The study of more than 10,000 Victorian secondary students aged 12 to 17 years (conducted in 2009) looked at whether living near alcohol outlets influenced parental supply of alcohol to teenagers and if there were differences between Australian-born and migrant parents. The alcohol outlets were categorised as general (public bars), packaged liquor outlets (bottle shops), on premise outlets (licensed restaurants and cafes) and licensed clubs.
The results show that when both parents are born in Australia every bottle shop in their area doubles the likelihood that they will supply alcohol for their teens and, while families with two migrant parents were generally less likely to supply alcohol to their teens, this was not the case when they lived near areas with many restaurants and licensed cafes. The study also revealed that 55 per cent of the teenagers had consumed alcohol in the 12 month period studied, with 34 per cent reporting that the alcohol was supplied by their parents.

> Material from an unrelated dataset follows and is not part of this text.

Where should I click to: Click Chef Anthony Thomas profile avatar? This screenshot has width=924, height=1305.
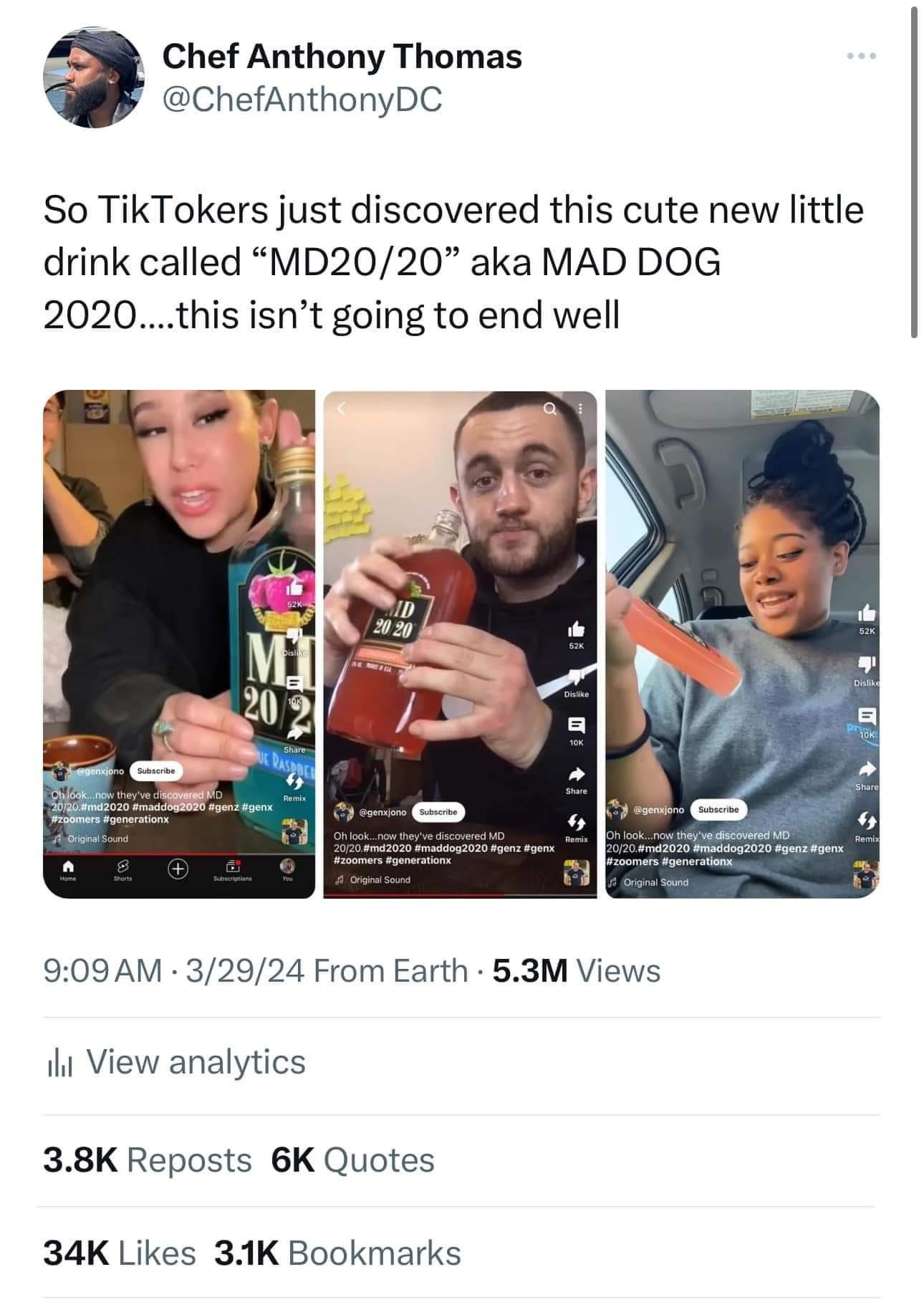pyautogui.click(x=95, y=78)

“Underage drinking continues to be a problem in Australia, with many parents still finding it difficult to set firm rules around not providing or condoning alcohol consumption before their children turn 18,” said Dr Bosco Rowland, lead author of the study and an Alfred Deakin Postdoctoral Research Fellow with Deakin’s School of Psychology.

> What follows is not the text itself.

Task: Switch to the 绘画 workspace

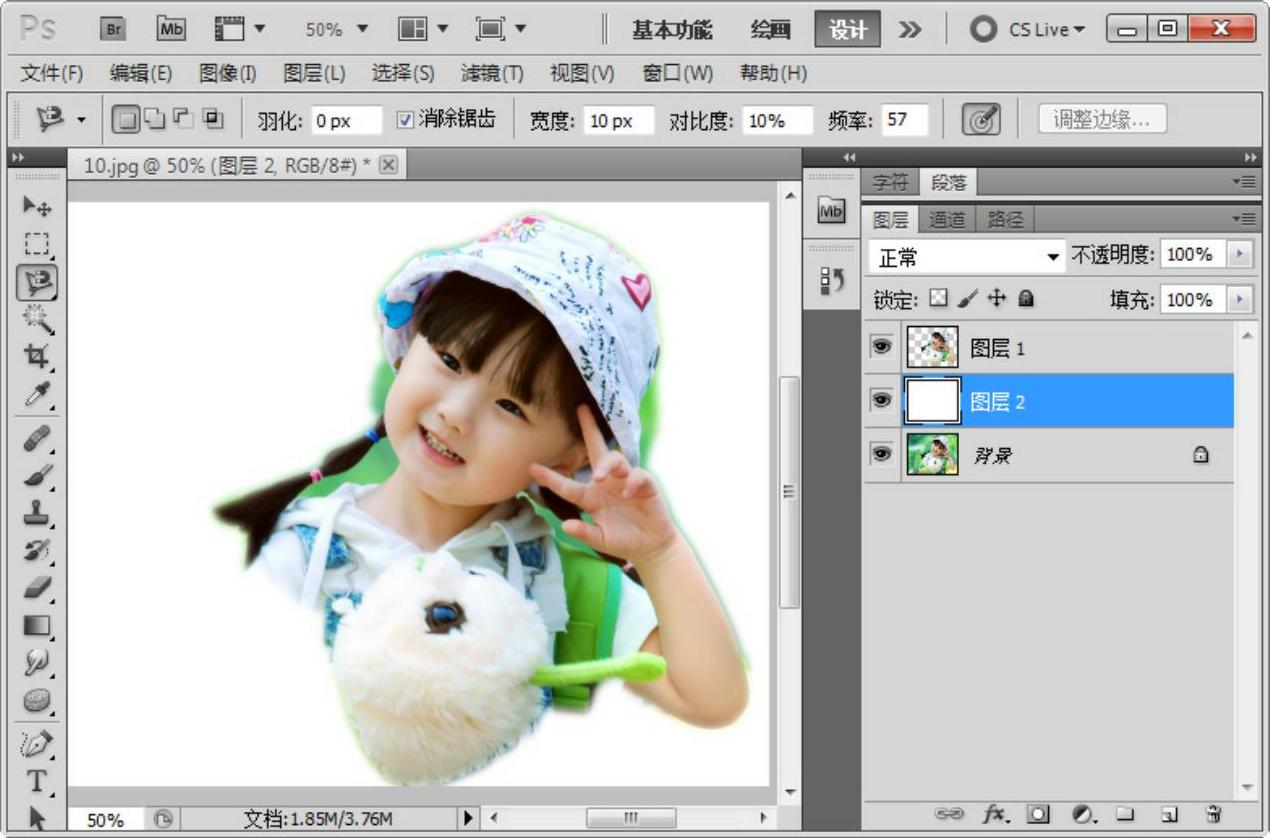Action: (x=770, y=29)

“The study findings raise the question of why licensed restaurants and cafes in Victoria allow parents to supply alcohol to underage children. This is not the case in NSW.”
Dr Rowland said the different findings for Australian born and migrant families align with the different cultural conventions toward youth alcohol use.
“Australian born parents tend to be more aware that youth alcohol use is common, so living near lots of bottle shops may make them more pessimistic that they can prevent their adolescent obtaining alcohol. This may lead them to supply alcohol at home in the hope this will encourage moderate youth alcohol use,” he said.
“The migrant families tend to be more successful at discouraging adolescent alcohol use. However when they live near licensed restaurants and cafes they are likely to witness other children being served alcohol by their parents and this role modelling may lead them to adopt similar practices.”
Whatever the setting, The National Health and Medical Research Council guidelines are consistent and recommend that children not drink before the age of 18.
“These guidelines need to be promoted, as many parents believe that providing alcohol to their child to take to parties or drink at a meal is more responsible than restricting them from consuming alcohol. This is not the case,” Dr Rowland said.
“The evidence in which these guidelines are based upon show that the earlier a young person starts drinking alcohol the more likely they are to experience injuries and harms, poor academic outcomes, and possibly impaired brain development. In the long-term there are also links with a variety of cancers and diseases and a greater chance the child will drink at harmful levels in adulthood. These are good reasons for children to avoid alcohol before the age of 18.”
Recent Deakin University studies also found that teens are more likely to drink alcohol if they live near bottle shops and that rates of teen binge drinking were reduced by 25 per cent when parents set rules not to supply or allow adolescent alcohol use.
The current study, ‘The relationship between the density of alcohol outlets and parental supply of alcohol to adolescents’, is published in the journal Addictive Behaviors.